Tuesday, September 26, 2006

Illinois - Land of Corruption?

When you start writing about SIUC and their problems, you need to frame the discussion first with the environment of Illinois. By most measures Illinois is the most corrupt state in the USA. There are no campaign contribution limits (see Green party proposal to fix), most levels of government than any other state (someone tell me why Carbondale Township, Mosquito Abatement District, Park District, library, three elementary school systems and a high school system need to exist in the same little town?) where politicians can be parked on the taxpayer's pocketbook until they are ready to run for higher office. I'm not going to get into Chicago, it is bad, but I'm trying to ignore it.

Do we need to get into how many governors go to jail?

I feel that any position nominiated by the governor in Illinois is suspect.
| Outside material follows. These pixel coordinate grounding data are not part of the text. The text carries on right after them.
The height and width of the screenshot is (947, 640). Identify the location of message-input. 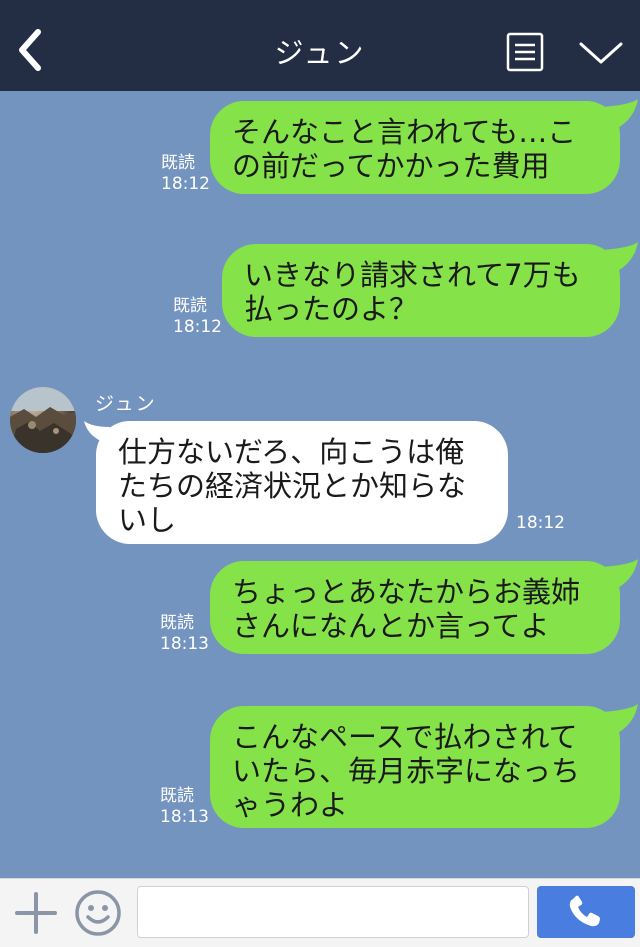
(333, 912).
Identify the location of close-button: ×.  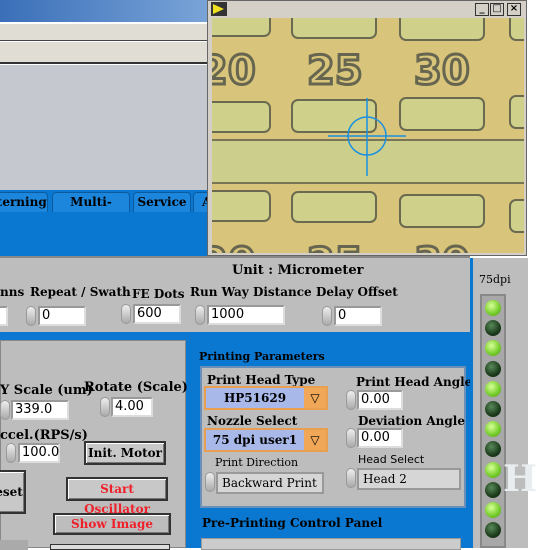
(514, 10).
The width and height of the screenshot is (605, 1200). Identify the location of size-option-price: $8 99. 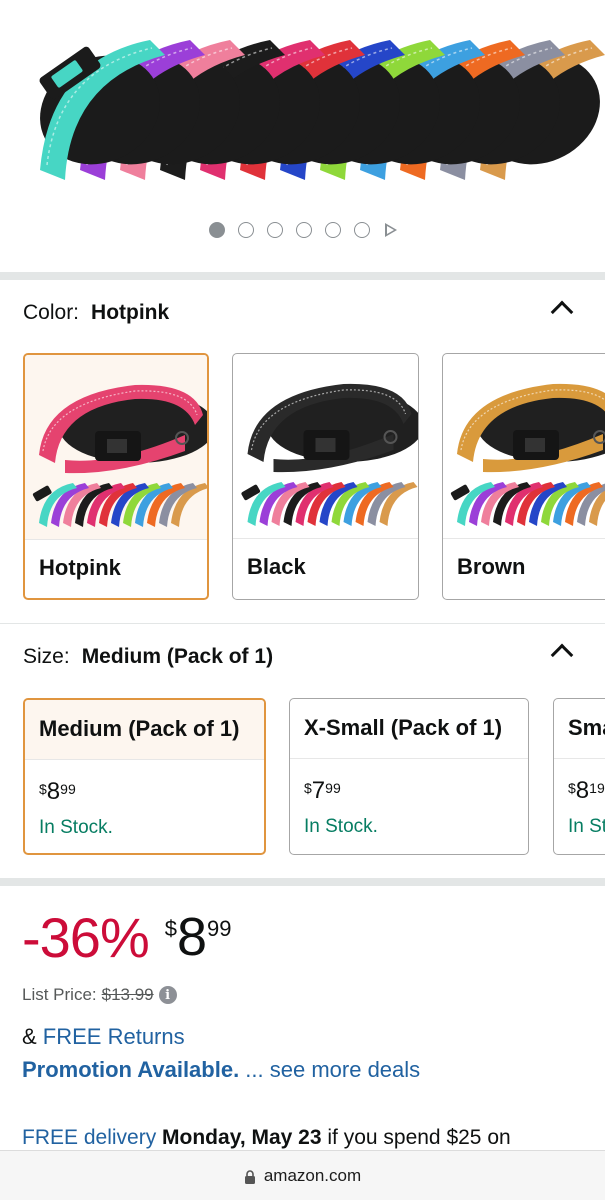
(58, 792).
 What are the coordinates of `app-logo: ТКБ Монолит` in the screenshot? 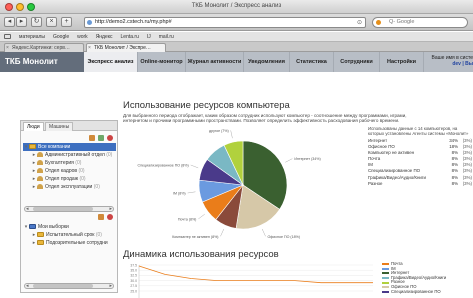 It's located at (42, 62).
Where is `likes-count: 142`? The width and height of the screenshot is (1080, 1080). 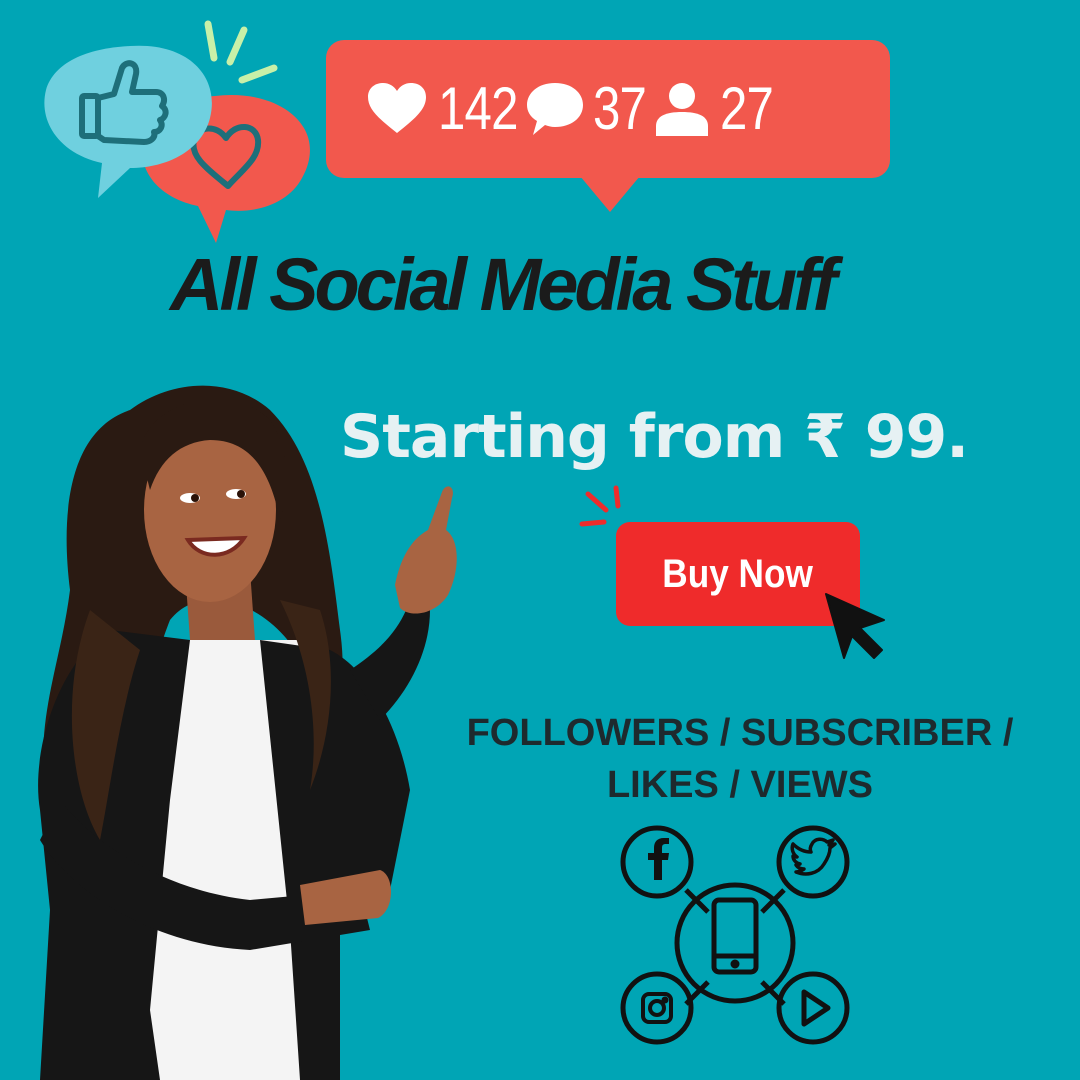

But the real question is why are Illinois' voters allowing this to happen?

2 comments:

Anonymous said...

Can I stop laughing abou the campaign finance proposal? If anyone thinks limits, caps, time-freezes, etc. are going to work, they don't know history, human behavior, or government. Read the chapter on campaign finance "reform" in Steve Gillon's _That's Not What We Meant to Do: The History of Unintended Consequences_.

"Contracts should be awarded on the basis of merit," Whitney said.

Ha! Except for things like veteran, minority, female status, etc. Does anyone remember Daley's "friends" and family being awarded "minority" contracts in Chicago? As someone who has followed this trail of institutionalized corruption can attest, there's nothing like shielding yourself with some well-intentioned cause....

The law school, which does terrible marketing with its speakers, brought FEC Commissioner here who argued against all limits on contributions except for full disclosure. This speaker came here THREE times and was a highly controversial national news item. Did anyone pick up on it?

If you get a product and don't market it, you got nothing...

PeterG said...

I realize I'm late with this, but if you slap on campaign funding limits it is a whole lot easier to figure out who has cross the line. In Illinois right now cross the line is legal.